**Work order:**
Transcribe exactly the first line of the listing below and each line that follows it, ending with the line that contains "Given: Click the Cursor cube logo", and omit the remainder.

**Data for this task:**
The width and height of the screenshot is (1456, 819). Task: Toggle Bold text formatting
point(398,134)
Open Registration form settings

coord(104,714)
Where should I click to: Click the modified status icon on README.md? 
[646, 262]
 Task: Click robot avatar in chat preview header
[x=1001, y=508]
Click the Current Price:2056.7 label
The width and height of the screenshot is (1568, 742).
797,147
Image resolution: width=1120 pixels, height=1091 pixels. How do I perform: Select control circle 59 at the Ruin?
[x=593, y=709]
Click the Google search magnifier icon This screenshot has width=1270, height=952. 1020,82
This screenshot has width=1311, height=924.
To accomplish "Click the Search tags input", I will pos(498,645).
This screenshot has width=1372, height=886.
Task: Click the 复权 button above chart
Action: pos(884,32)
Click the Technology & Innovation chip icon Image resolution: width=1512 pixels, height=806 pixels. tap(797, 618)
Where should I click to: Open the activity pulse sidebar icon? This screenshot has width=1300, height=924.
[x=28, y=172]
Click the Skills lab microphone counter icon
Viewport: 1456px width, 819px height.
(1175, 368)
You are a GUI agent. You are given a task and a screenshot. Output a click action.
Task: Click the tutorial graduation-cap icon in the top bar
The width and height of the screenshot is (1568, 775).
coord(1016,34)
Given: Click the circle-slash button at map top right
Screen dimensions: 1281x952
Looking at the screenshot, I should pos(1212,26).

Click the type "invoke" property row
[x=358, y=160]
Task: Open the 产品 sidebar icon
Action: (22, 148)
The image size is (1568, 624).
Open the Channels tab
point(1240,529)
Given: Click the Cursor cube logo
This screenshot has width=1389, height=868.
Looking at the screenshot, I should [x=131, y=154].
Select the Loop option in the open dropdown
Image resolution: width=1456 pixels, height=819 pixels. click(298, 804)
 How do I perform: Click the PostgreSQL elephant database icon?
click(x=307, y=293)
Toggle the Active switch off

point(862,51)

**Response area:**
The width and height of the screenshot is (1456, 819). Task: Toggle Bold text formatting
point(398,134)
Open Registration form settings

coord(104,714)
Where should I click to: Click the modified status icon on README.md? 
[646, 262]
 Task: Click robot avatar in chat preview header
[x=1001, y=508]
Click the Current Price:2056.7 label
The width and height of the screenshot is (1568, 742).
797,147
Image resolution: width=1120 pixels, height=1091 pixels. How do I perform: Select control circle 59 at the Ruin?
[x=593, y=709]
Click the Google search magnifier icon This screenshot has width=1270, height=952. 1020,82
This screenshot has width=1311, height=924.
To accomplish "Click the Search tags input", I will pos(498,645).
This screenshot has width=1372, height=886.
Task: Click the 复权 button above chart
Action: pos(884,32)
Click the Technology & Innovation chip icon Image resolution: width=1512 pixels, height=806 pixels. tap(797, 618)
Where should I click to: Open the activity pulse sidebar icon? This screenshot has width=1300, height=924.
[x=28, y=172]
Click the Skills lab microphone counter icon
Viewport: 1456px width, 819px height.
(1175, 368)
You are a GUI agent. You are given a task and a screenshot. Output a click action.
Task: Click the tutorial graduation-cap icon in the top bar
The width and height of the screenshot is (1568, 775).
coord(1016,34)
Given: Click the circle-slash button at map top right
Screen dimensions: 1281x952
Looking at the screenshot, I should pos(1212,26).

Click the type "invoke" property row
[x=358, y=160]
Task: Open the 产品 sidebar icon
Action: (22, 148)
The image size is (1568, 624).
Open the Channels tab
point(1240,529)
Given: Click the Cursor cube logo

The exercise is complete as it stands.